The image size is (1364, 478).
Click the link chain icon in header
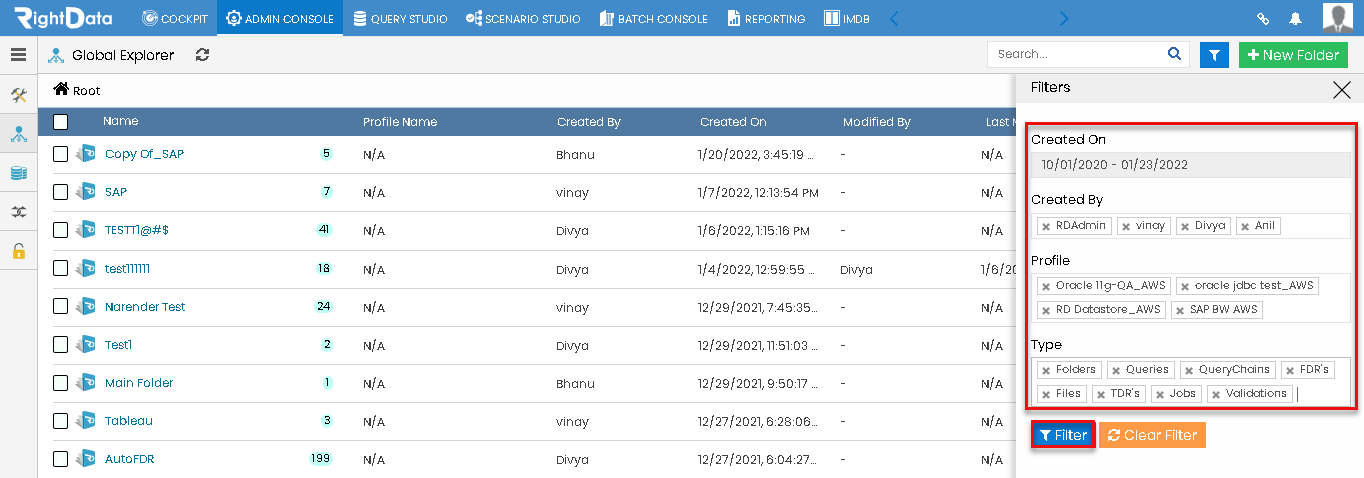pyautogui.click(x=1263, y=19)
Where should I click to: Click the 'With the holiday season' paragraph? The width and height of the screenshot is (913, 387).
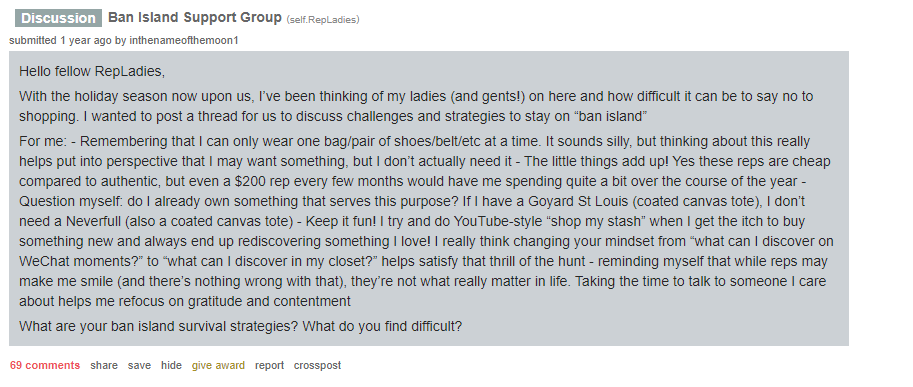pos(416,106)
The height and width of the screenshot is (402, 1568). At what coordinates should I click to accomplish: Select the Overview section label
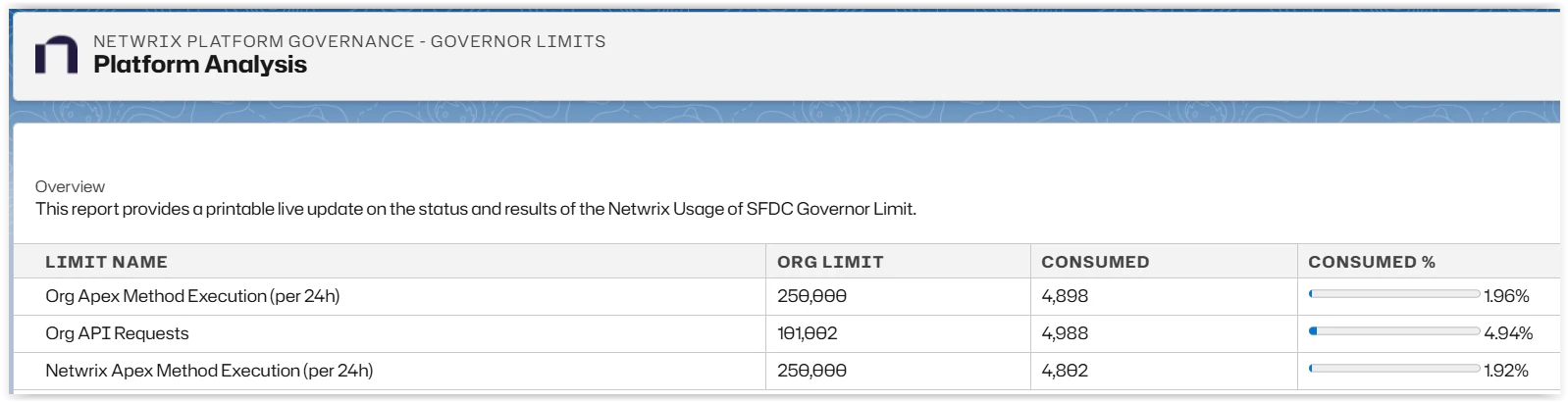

§ What is expected: Output precisely the lines in the material above from the line containing "Click the link chain icon in header" through its last line, and omit pictures.

§ Output of the task:
Click the link chain icon in header
pyautogui.click(x=1263, y=19)
Where should I click to: Click the 'With the holiday season' paragraph? The width and height of the screenshot is (913, 387).
pos(416,106)
The height and width of the screenshot is (402, 1568). At what coordinates should I click to accomplish: Select the Overview section label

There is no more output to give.